05/04/07

Mira Nair, THE NAME SAKE (IL DESTINO NEL NOME)

Sceneggiatura di Sooni Taraporevala. Tratto dal romanzo di Jhumpa Lahiri. Con Kal Penn, Tabu, Irfan Khan, Jacinda Barrett and Zuleikha Robinson.


Tra i film precedenti di Mira Nair ci sono rimasti più di altri impressi nella memoria SALAAM BOMBAY (1988), storia di smarrimento e ritrovamento, di difficoltà sociale e personale, di un bambino abbandonato e dei quartieri diseredati della città di Bombay; e MONSOON WEDDING (2002), storia di una riunione di famiglia per un matrimonio di quattro giorni, gioviale e satirico, colorato e vivace.

THE NAME SAKE (trad. italiana IL DESTINO NEL NOME) ha una sua meditata lentezza che non annoia, ma si dipana con maggiore cautela di movimenti degli altri due film citati.

Ashoke Ganguli (Irfan Khan), emigrato negli Stati Uniti, sposa Ashima (Tabu) con un matrimonio combinato in India e vanno a vivere a New York.

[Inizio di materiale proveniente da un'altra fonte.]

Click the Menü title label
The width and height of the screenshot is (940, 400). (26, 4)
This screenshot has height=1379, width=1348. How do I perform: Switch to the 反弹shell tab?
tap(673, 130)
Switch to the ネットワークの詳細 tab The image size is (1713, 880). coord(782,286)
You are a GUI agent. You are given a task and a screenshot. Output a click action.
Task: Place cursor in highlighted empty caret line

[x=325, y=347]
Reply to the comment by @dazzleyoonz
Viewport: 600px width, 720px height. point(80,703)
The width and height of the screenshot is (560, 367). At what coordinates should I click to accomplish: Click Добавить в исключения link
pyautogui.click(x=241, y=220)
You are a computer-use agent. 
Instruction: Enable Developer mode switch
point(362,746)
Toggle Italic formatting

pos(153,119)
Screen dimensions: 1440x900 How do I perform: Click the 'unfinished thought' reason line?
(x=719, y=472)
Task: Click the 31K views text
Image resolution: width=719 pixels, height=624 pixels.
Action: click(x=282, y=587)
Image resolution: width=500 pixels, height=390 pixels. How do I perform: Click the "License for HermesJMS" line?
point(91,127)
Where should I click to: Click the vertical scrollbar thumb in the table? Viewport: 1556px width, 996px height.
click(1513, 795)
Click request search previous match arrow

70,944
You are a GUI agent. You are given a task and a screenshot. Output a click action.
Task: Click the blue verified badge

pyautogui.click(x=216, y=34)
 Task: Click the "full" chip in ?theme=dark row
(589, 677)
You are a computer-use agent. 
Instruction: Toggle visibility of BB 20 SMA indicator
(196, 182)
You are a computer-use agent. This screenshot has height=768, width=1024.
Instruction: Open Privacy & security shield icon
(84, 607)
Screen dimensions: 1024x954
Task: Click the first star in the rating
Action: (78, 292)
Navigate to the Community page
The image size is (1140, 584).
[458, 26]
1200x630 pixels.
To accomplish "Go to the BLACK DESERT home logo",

Ottima la recitazione di questi due protagonisti, i quali ben delineano le difficoltà, reticenze, gentilezze e quotidianità di una coppia nata da una decisione solo in parte dipendente dalla loro volontà, ma i cui due componenti sono in grado di creare una relazione solida e ben impostata. La loro storia è seguita fino alla generazione successiva: la figlia sposerà un americano; il figlio, inizialmente americanizzato, dopo una relazione con una newyorkese, in seguito alla morte del padre, ritroverà le proprie radici...

Pare non sia buona abitudine raccontare proprio tutto quel che succede in pellicole appena uscite sugli schermi, per cui, mordendoci la lingua, dato che per noi l'intreccio è al centro di ogni storia e senza quello la storia non c'è, così come non c'è racconto senza una fine, ci fermiamo qui, spiegando però che il titolo è dovuto al nome assegnato al figlio di Ashoke e Ashima: Gogol.

Gogol, altro suo nome Nickil, inizialmente respinge questa identità, ma la accetta quando si reintegra più pienamente nella propria comunità. Chi vive tra due culture conosce questa problematica: e oggi nel mondo non sono in pochi. Motivo cruciale in questo film è dunque la trattativa interiore per l'identità in una situazione intrinsecamente ibrida tra due culture e due lingue. Il destino onomastico del giovane del film è quello di essere respinto dalla società di accoglimento perché il modo in cui si chiama non corrisponde alle aspettative della maggioranza dei coetanei. Il nome viene però accettato quando si riassocia alla sfera del padre. In età adulta, tramite un processo di maturazione, si dà una pacificazione col genitore dopo una ribellione adolescenziale. Il personale si trasfonde nel sociale, insomma; e viceversa.

Ferma è l'identità genitoriale, senz'altro indiana in Ashima, e traspare dal modo di vestire e dalla gestione dei rapporti familiari; mediato senza perdita di radici è il livello di integrazione di Ashoke; e risulta interessante l'equanimità della decisione di Ashima, a un certo punto, di vivere sei mesi in India e sei in America.

Perché Ashoke ha chiamato Gogol suo figlio?

Un po' per caso: un ospedale occidentale non può dimettere un neonato in attesa che vari parenti dall'India gli scelgano un nome… Quindi lì per lì lo si chiama come lo scrittore preferito dal padre… in attesa del nome vero. In breve: l'identità è impermanente, provvisoria.

La questione, tuttavia, è perché sia stato scelto proprio quell'autore. In parte siamo costretti di nuovo, per mantenere la suspense sul film, a non rivelare quale aspetto del passato di Ashoke sia legato a Gogol; ma ad altri livelli egli spesso dichiara la propria preferenza per il narratore russo, e soprattutto per IL CAPPOTTO, e alla fine ce lo siamo ripassato questo racconto, senza peraltro, lo si confessa, capire fino in fondo l'allegoria del nome come l'hanno intesa Lahiri e Nair: forse per la satira della società contemporanea? Forse perché il cappotto indossato in Gogol viene poi rubato e con quello se ne va l'identità acquisita che era così vana? Insomma per il disadattamento sociale…

Quanti punti di sospensione in questa recensione: a noi, con punto fermo, il film è piaciuto.